Member of the Moldovan Parliament
- In office 5 March 2024 – 16 October 2025
- Preceded by: Adrian Lebedinschi
- Parliamentary group: Bloc of Communists and Socialists

Personal details
- Born: August 30, 1960 (age 65) Checheno-Ingush ASSR, USSR
- Party: Party of Communists
- Education: Modern University for the Humanities
- Awards: Honorary citizen of Bălți Municipality (2020)

= Said-Muhmat Amaev =

Moldovan politician (born 1960)

Said-Muhmat Amaev (born 30 August 1960) is a Moldovan politician, who served as a Member of the Moldovan Parliament.

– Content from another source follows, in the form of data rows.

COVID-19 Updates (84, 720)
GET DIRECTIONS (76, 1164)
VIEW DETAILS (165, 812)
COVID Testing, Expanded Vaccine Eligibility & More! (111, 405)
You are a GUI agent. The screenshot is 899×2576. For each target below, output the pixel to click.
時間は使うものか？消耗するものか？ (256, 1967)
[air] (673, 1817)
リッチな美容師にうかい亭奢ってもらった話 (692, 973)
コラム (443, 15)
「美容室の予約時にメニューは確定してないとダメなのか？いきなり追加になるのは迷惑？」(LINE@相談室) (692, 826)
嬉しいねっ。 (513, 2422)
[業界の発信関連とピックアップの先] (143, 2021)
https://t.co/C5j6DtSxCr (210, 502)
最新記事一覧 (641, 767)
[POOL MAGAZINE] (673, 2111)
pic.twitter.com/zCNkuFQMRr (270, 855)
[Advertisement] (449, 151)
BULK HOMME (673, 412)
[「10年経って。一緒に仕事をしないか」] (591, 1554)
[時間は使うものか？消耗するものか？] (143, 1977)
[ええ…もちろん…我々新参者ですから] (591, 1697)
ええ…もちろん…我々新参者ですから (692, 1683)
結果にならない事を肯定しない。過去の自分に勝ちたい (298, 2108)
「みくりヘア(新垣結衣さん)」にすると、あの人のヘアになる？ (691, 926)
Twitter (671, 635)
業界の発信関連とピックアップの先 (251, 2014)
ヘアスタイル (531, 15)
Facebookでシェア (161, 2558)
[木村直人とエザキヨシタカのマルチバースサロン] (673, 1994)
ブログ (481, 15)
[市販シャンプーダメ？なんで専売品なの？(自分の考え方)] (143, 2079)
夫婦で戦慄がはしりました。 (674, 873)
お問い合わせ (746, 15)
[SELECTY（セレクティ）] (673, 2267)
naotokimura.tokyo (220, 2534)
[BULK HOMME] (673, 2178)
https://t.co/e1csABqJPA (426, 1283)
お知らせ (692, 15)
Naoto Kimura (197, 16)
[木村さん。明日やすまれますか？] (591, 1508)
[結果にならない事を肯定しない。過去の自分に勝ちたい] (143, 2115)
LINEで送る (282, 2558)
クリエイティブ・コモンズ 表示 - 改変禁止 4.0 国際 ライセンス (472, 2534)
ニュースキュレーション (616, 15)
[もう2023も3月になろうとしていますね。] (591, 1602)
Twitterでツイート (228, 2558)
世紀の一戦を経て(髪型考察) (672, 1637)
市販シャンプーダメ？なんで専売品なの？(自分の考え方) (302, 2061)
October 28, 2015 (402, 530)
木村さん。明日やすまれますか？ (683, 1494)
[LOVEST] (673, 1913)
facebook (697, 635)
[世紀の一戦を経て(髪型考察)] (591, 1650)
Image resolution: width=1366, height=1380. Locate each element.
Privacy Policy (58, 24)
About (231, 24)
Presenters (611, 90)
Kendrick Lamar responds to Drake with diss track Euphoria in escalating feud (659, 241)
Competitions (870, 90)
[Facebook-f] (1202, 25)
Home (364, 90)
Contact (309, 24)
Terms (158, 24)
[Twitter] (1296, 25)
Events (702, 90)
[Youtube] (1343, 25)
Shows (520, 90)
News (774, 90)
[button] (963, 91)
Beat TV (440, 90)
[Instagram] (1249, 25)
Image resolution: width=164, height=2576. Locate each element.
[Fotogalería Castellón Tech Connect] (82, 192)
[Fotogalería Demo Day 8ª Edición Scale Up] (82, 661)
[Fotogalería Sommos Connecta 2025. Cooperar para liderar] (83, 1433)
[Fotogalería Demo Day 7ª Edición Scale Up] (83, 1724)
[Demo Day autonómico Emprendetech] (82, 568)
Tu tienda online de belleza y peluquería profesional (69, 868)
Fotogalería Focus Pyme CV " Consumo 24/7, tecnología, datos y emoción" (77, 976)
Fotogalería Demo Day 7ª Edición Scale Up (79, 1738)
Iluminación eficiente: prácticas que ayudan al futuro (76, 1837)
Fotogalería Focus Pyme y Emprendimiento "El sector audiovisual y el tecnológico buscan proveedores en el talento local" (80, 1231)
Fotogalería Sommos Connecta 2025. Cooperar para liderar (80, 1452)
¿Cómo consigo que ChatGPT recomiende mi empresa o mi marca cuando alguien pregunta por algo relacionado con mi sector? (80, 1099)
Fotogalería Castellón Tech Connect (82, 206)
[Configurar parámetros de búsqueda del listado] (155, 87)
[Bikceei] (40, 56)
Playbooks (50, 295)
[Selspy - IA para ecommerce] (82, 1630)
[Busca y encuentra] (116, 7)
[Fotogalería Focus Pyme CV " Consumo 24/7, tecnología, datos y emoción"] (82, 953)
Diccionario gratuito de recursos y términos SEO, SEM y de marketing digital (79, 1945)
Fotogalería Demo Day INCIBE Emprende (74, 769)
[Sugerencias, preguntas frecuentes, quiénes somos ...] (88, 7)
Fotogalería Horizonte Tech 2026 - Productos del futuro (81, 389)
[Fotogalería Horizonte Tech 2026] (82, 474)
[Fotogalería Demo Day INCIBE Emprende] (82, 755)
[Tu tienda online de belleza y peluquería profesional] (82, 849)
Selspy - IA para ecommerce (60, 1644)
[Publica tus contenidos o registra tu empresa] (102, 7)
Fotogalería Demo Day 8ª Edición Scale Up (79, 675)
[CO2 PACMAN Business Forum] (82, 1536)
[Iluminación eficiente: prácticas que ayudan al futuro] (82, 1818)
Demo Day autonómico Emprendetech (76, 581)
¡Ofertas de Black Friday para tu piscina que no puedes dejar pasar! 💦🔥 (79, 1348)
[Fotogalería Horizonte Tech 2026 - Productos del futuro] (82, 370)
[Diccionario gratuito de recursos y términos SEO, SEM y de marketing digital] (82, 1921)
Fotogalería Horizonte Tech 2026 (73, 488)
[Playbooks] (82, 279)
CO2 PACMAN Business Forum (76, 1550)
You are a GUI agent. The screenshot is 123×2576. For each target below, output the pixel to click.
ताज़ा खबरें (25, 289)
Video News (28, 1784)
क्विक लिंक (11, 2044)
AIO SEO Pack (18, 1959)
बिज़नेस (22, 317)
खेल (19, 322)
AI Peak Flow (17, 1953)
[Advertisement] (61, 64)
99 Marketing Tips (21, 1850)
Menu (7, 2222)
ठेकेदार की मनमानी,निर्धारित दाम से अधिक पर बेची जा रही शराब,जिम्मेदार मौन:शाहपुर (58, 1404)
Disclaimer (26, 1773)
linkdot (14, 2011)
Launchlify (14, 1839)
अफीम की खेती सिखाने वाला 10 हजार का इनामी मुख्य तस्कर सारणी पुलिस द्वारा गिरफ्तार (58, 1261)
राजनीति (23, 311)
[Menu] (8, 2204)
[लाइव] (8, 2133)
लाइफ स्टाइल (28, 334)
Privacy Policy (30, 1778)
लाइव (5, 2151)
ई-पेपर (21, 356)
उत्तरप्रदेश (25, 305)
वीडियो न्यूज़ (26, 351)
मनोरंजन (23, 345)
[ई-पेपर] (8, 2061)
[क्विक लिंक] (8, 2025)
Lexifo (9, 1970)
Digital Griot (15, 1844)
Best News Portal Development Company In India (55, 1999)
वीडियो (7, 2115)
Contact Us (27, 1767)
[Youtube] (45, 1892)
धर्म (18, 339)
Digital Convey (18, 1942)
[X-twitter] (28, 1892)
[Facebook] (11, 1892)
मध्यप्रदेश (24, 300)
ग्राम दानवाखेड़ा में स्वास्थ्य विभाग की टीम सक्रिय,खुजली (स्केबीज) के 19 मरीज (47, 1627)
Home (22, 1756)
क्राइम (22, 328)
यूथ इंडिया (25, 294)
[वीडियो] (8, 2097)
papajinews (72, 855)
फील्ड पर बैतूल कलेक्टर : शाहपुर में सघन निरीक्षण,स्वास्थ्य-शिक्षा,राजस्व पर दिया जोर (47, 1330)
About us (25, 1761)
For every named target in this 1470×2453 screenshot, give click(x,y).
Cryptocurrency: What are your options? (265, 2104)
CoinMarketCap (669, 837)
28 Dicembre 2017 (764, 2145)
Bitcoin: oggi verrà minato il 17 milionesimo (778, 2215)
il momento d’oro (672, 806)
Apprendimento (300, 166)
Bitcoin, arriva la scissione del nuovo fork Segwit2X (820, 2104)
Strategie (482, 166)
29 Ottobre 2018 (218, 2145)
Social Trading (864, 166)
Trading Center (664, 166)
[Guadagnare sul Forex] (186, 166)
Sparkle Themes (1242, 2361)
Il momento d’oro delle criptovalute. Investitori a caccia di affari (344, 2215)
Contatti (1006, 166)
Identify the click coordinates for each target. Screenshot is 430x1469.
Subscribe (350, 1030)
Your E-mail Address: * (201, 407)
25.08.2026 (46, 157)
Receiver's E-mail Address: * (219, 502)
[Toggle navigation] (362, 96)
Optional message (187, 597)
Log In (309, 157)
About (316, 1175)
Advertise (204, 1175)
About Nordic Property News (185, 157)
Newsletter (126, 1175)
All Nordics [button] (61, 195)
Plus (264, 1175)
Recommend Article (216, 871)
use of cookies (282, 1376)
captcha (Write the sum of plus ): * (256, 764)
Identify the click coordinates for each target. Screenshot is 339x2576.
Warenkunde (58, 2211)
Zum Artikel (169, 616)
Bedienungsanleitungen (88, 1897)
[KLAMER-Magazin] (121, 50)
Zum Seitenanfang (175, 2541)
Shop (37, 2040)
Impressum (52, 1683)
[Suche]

==Early life and professional career==
Said-Muhmat Amaev, a Chechen weightlifter, moved to Soviet Moldova in 1982, first in Chișinău, then in Bălți, where he started a family. He then studied law at the Modern University for the Humanities in Moscow, Russia. Since 2000 he is a sports teacher at the Specialized Sports School „Boris Petuhov” in Bălți.

Amaev speaks Chechen, Russian, Romanian and English.

==Political activity==
A member of the Party of Communists of the Republic of Moldova, Amaev was a local councillor in Bălți from 2013 to 2015.

He has been a member of the Parliament of Moldova since 5 March 2024, replacing Adrian Lebedinschi.